Als die Erkrankung des Präsidenten durch die Medien ging, war ich voller Häme. Ich wünschte ihm einen möglichst schweren Verlauf. Er sollte keine Luft bekommen, röcheln und rotzen und eitrigen Schleim hervorhusten. Wenn ich ganz ehrlich bin, dann wünschte ich ihm den Tod an den Hals. Dieses Eingeständnis kommt mit heißer Scham. Erschrocken stellte ich fest, wie die gelebte Niedertracht eines anderen meine eigene befeuerte.

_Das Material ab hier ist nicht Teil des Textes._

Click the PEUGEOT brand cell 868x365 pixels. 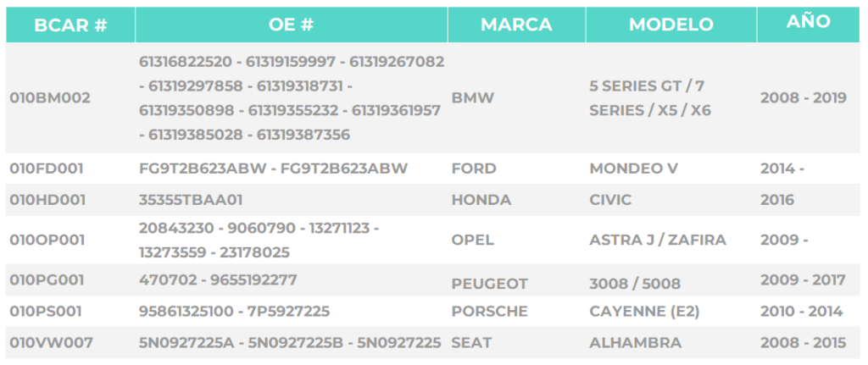click(x=490, y=284)
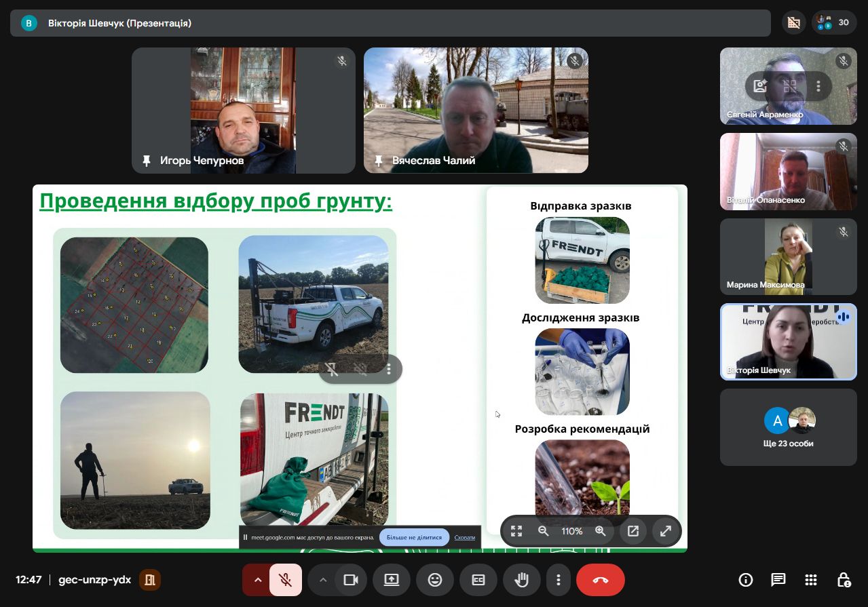The width and height of the screenshot is (868, 607).
Task: Open three-dot menu on Євгеній Авраменко tile
Action: [x=818, y=86]
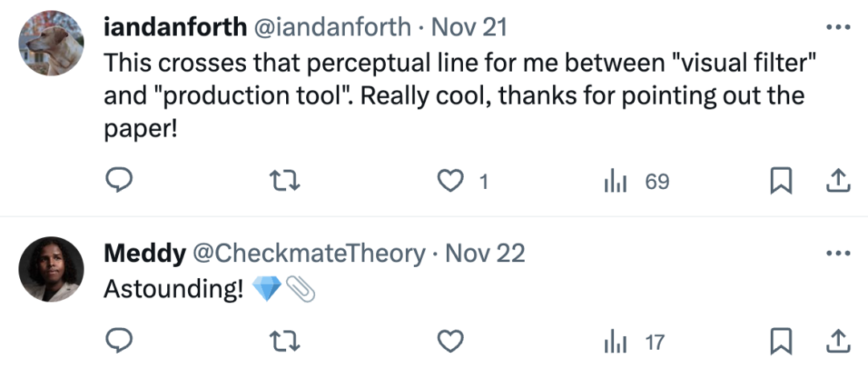Screen dimensions: 868x369
Task: Open the Nov 21 timestamp link
Action: (469, 27)
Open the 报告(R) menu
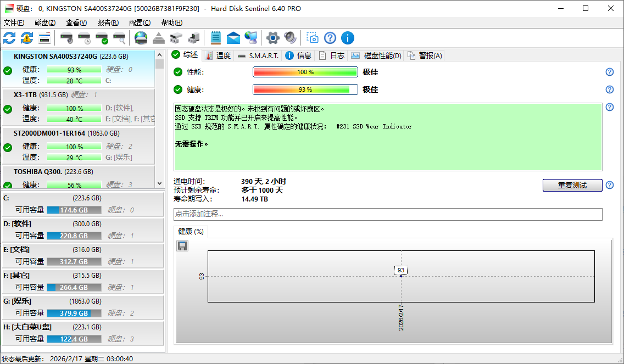624x364 pixels. (108, 23)
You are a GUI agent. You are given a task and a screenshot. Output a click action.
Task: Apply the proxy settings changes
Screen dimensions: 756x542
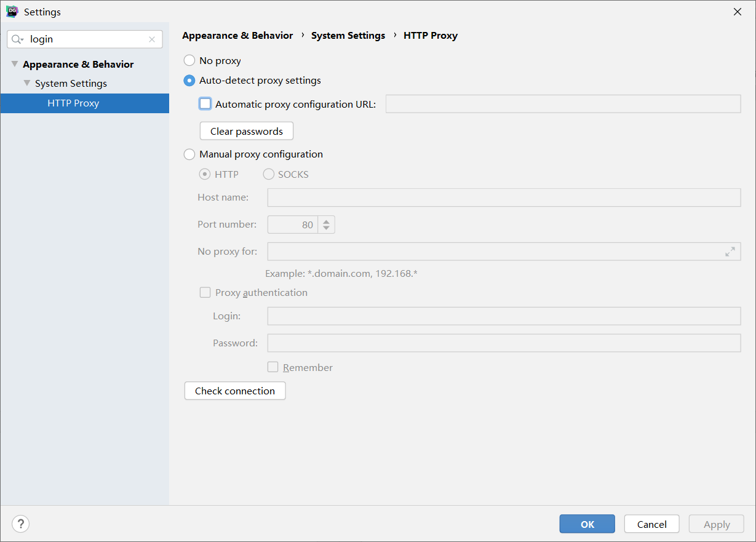pos(715,524)
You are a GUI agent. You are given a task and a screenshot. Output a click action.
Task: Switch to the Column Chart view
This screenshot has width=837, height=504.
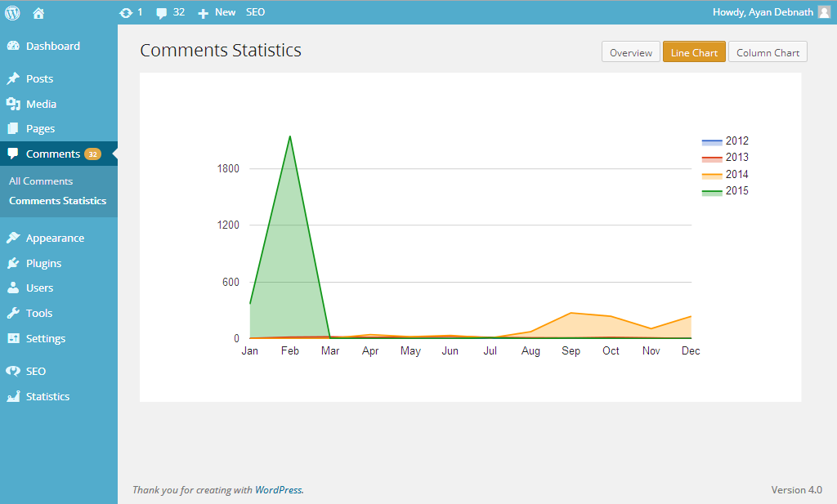pyautogui.click(x=768, y=52)
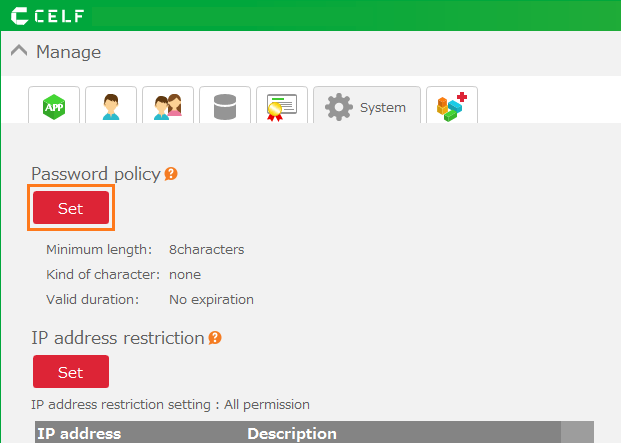The image size is (621, 443).
Task: Show help for IP address restriction
Action: [x=215, y=338]
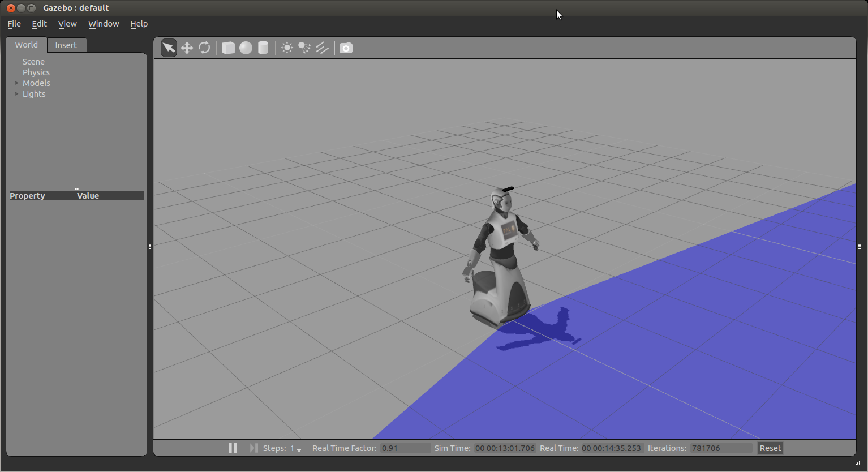Screen dimensions: 868x472
Task: Add a spot light
Action: pos(304,48)
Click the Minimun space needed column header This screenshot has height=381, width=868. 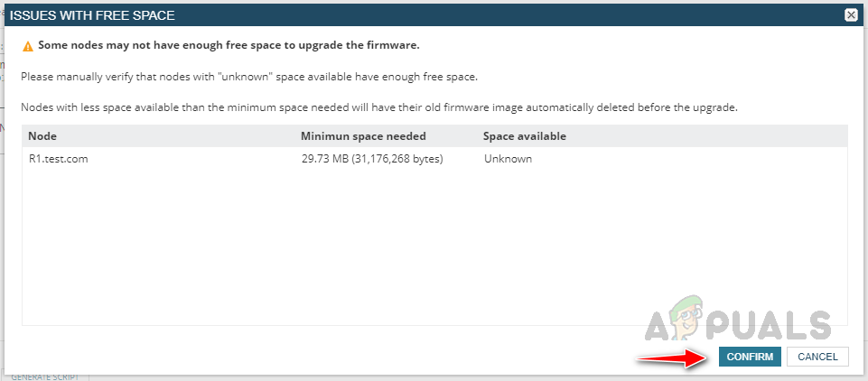[363, 136]
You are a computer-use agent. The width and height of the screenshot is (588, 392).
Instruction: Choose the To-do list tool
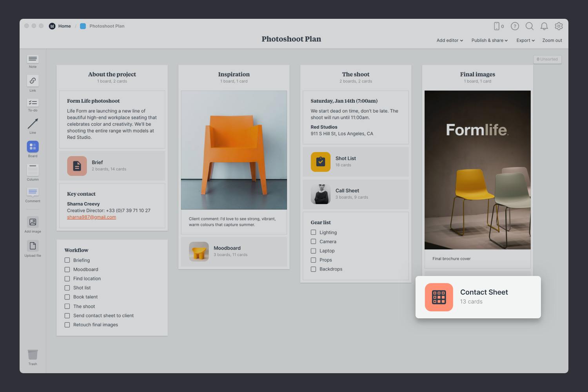tap(33, 103)
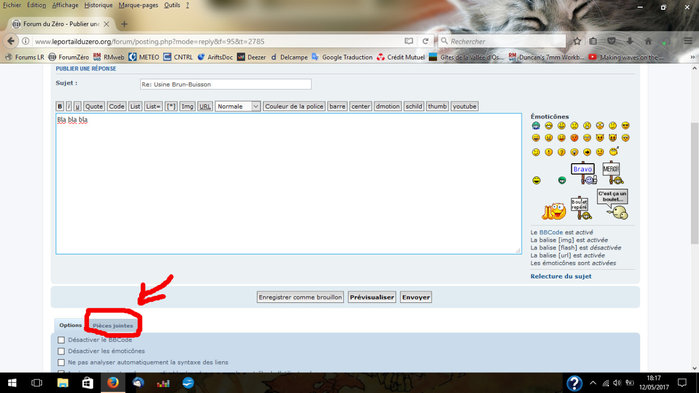Switch to the Pièces jointes tab
The image size is (699, 393).
click(113, 326)
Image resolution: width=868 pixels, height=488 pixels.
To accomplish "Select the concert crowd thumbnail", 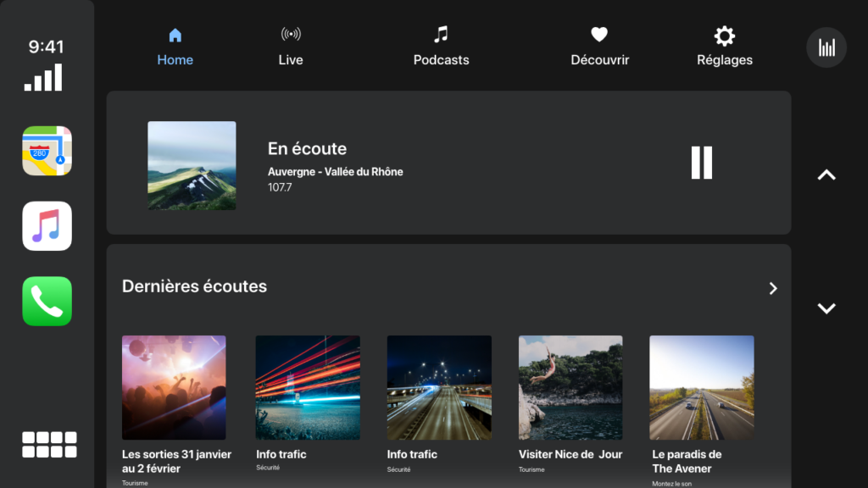I will (x=174, y=387).
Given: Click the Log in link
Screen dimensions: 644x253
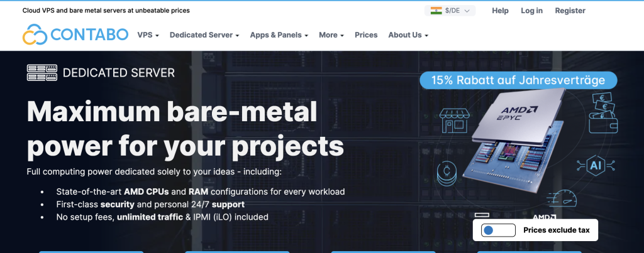Looking at the screenshot, I should (531, 11).
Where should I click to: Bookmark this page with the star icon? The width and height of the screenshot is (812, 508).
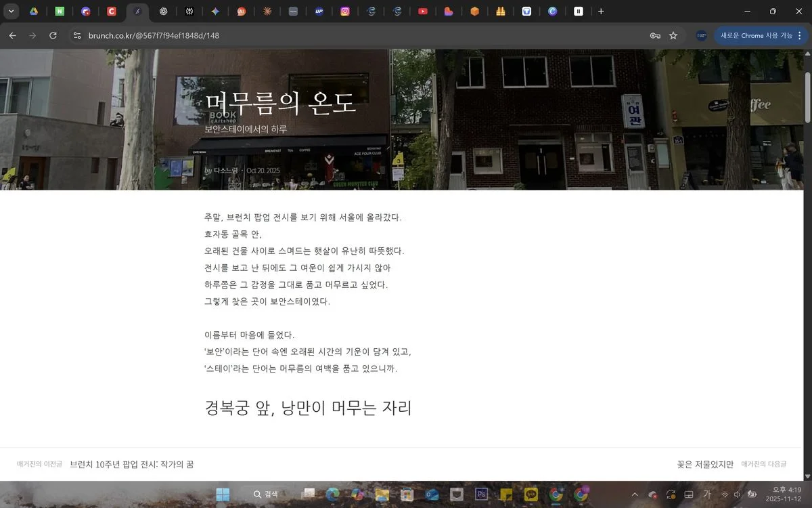click(x=673, y=35)
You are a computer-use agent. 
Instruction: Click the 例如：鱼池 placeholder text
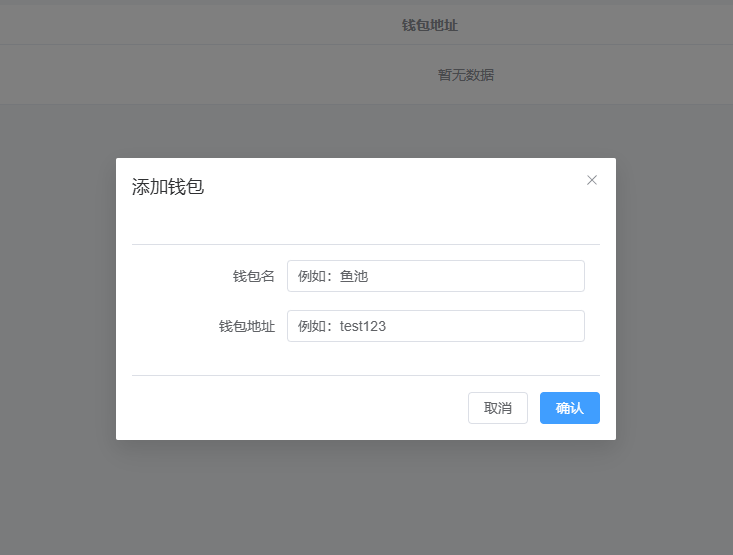pyautogui.click(x=333, y=276)
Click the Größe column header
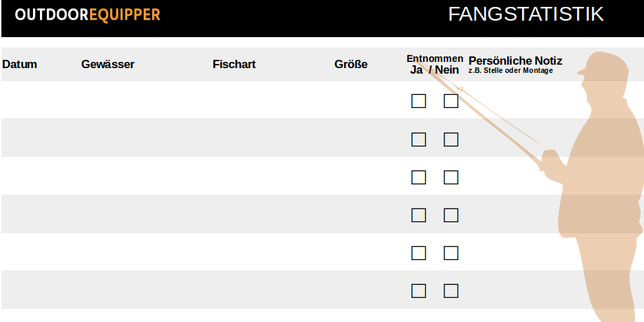The width and height of the screenshot is (644, 322). [351, 65]
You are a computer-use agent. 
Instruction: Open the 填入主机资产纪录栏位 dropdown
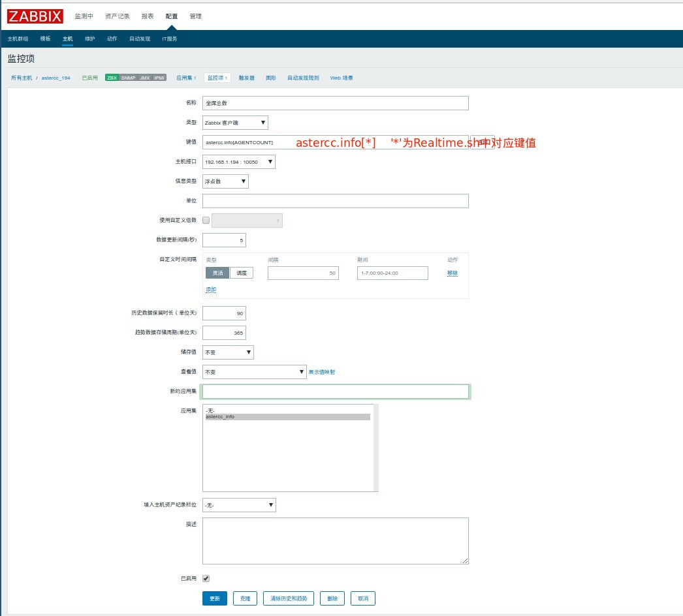[x=239, y=505]
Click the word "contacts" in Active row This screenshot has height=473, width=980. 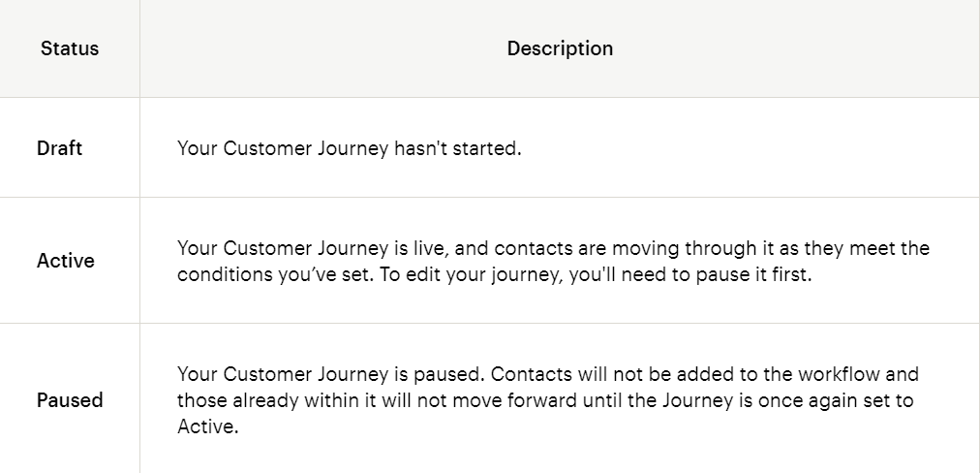(x=534, y=248)
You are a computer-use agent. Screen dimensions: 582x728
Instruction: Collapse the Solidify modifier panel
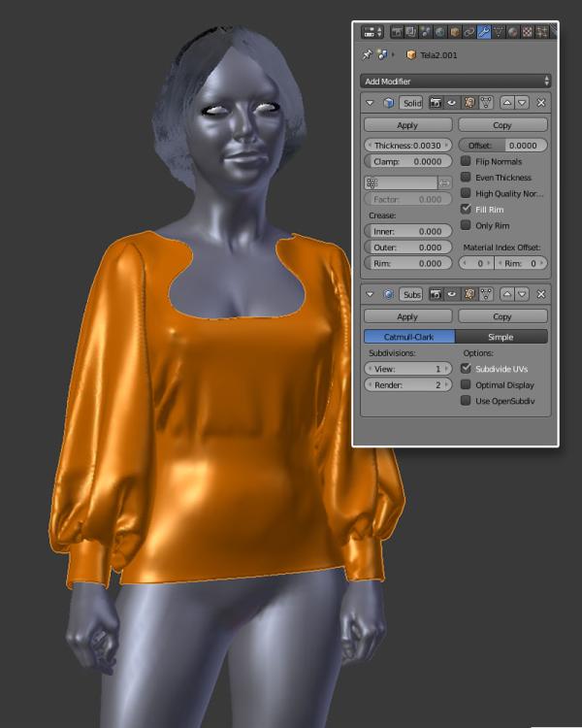tap(371, 102)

Ich kann mich dunkel daran erinnern, mir bereits 2016 vorgestellt zu haben, wie schwierig es sein würde, das ausgestreute Gift des Präsidenten nicht zu schlucken. Unsere Häme hat ein solcher Wicht nicht verdient; wenn man sich verhält wie er, sich dieses menschenverachtenden Vokabulars bedient, vermehrt man nur seinen Einfluss und den von seinesgleichen. Wahrscheinlich ist das die größte Gefahr, die von den Spaltern und Zündlern ausgeht: Sie legen Stellen frei in uns, mit denen wir nicht einverstanden sein dürfen, lenken uns in eine hasserfüllte Gegenposition. Je größer die Niedertracht, mit der man sich konfrontiert sieht, desto beharrlicher muss man dem eigenen moralischen Kompass folgen. Der Präsident wird bleiben oder gehen – das, wofür er steht, wird immer wiederkehren, überall auf der Welt, direkt vor unserer Nase oder ganz weit entfernt, irgendwann oder morgen oder schon heute. Der tiefe Riss geht nicht zuletzt durch uns selbst, und jeden Tag aufs Neue müssen wir ihn kitten.
Lukas Meschik, geb. 1988 in Wien, Schriftsteller und Musiker, seit Ende 2019 Mitarbeit bei wespennest. Er veröffentlichte Romane und Erzählungen, mit einem Ausschnitt aus seinem autobiografischen Vaterbuch war er 2019 für den Ingeborg-Bachmann-Preis nominiert. Anfang 2020 erschien mit Musik das erste Album seines Musikprojekts Moll, im November 2020 veröffentlicht er seinen ersten Gedichtband Planeten im Limbus Verlag.